SELECT contents, url FROM comments
JOIN photos ON photos.id = comments.photo_id;
An another syntax, notice the table order :P
SELECT comments.id AS comment_id, p.id
FROM photos AS p
JOIN comments ON p.id = comments.photo_id;
NOTE : Table order between ‘FROM’ and ‘JOIN’ frequently makes a difference.
We must provide context if column name collide. Tables can be renamed using the AS
Keyword.
Ques : Show each photo and associated user. Given some photos might not have users and they will be marked as NULL.
Notice if we use query given above, it won’t work because there is no user which is NULL so join condition doesn’t let us join that photo. We will use Left Join
Types of Join¶
Consider two tables and
- Inner Join (default JOIN) :
SELECT url, username FROM photos
JOIN users ON users.id = photos.user_id;
- Left Join : : Everything of A table is kept
SELECT url, username FROM photos
LEFT JOIN users ON users.id = photos.user_id;
- Right Join : : Everything of B table is kept
SELECT url, username FROM photos
RIGHT JOIN users ON users.id = photos.user_id;
- Outer Join : : Merge as many rows as possible.
SELECT url, username FROM photos
OUTER JOIN users ON users.id = photos.user_id;
Now we know that these are different join, it must be clear ORDER of tables in JOIN matters!
WHERE Keyword.
Ques : Who is commenting on their photo ?
SELECT url, contents FROM comments
JOIN photos ON photos.id = comments.photo_id
WHERE comments.user_id = photos.user_id;
Three Way Join : We never printed the user in above query :)
SELECT url, contents FROM comments
JOIN photos ON photos.id = comments.photo_id
JOIN users ON users.id = comments.user_id AND users.id = photos.user_id;
Aggregation of Records¶
Grouping : reduces many rows down to fewer rows.
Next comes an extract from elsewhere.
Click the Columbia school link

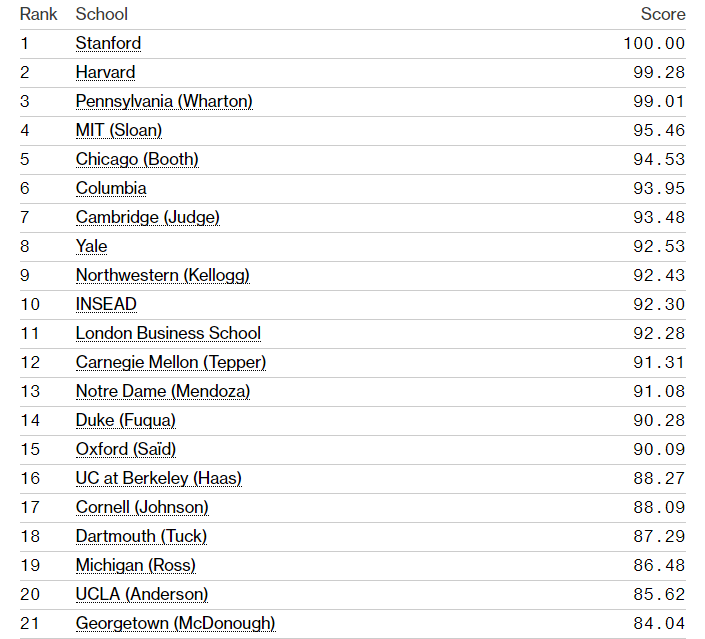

Done by using the GROUP BY
Keyword. Visualizing the result is key to use.
SELECT user_id FROM comments
GROUP BY user_id;
Notice the selected column, we can only selected grouped column.
Aggregates : reduces many values down to one. Done by using aggregate fucntions
.
Examples : COUNT, SUM, AVG, MIN, MAX
SELECT MAX(id) FROM comments;
Combining Group by and Aggregates
SELECT user_id, COUNT(id) AS num_comments_created
FROM comments
GROUP BY user_id;
NOTE : Important : Issues with COUNT is that it doesn’t count NULL values. So it is recommended to use *
SELECT user_id, COUNT(*) AS num_comments_created
FROM comments
GROUP BY user_id;
Ques : Find the number of Comments for each photo.
SELECT photo_id, COUNT(*)
FROM comments
GROUP BY photo_id;
Having Keyword
Ques : find the number of components for each photo where the photo_id is < 3 and Photo has more than 2 comments.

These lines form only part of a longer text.